> [DATASET EXCERPTS]

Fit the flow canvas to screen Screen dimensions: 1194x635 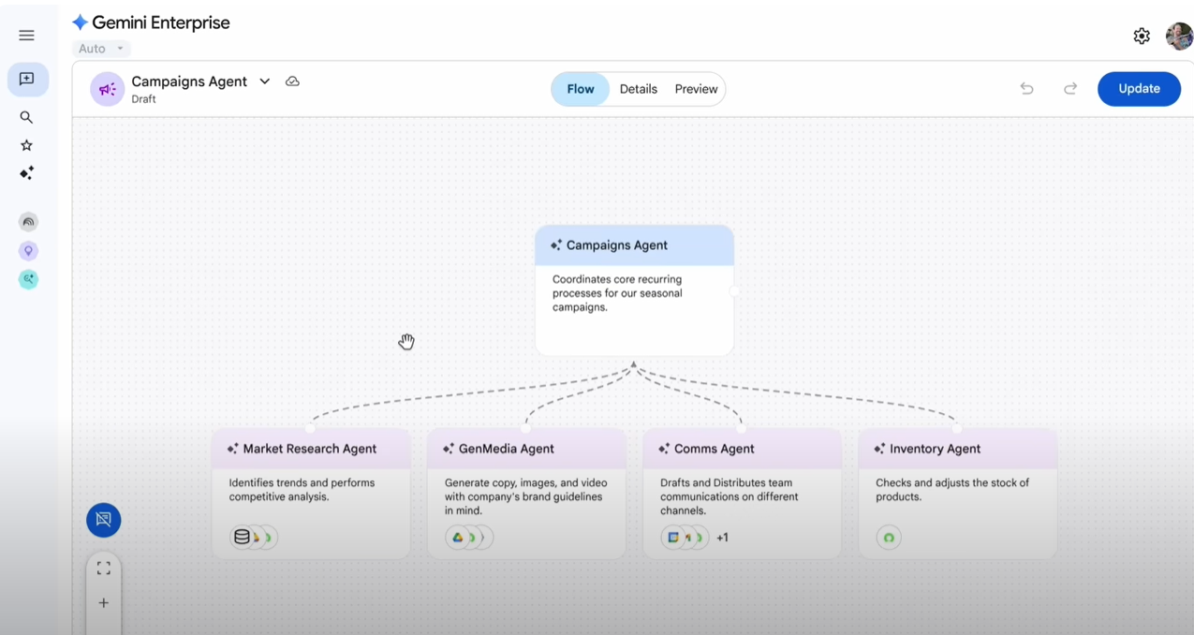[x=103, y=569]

---

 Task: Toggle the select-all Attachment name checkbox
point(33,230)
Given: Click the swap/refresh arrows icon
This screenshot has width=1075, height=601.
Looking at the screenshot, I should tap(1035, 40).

> [WHAT IS ASKED] Reproduce the records beginning at the line that contains "Given: Click the swap/refresh arrows icon" and stopping after the line that contains "Looking at the".

> [TASK RESPONSE]
Given: Click the swap/refresh arrows icon
This screenshot has width=1075, height=601.
Looking at the screenshot, I should tap(1035, 40).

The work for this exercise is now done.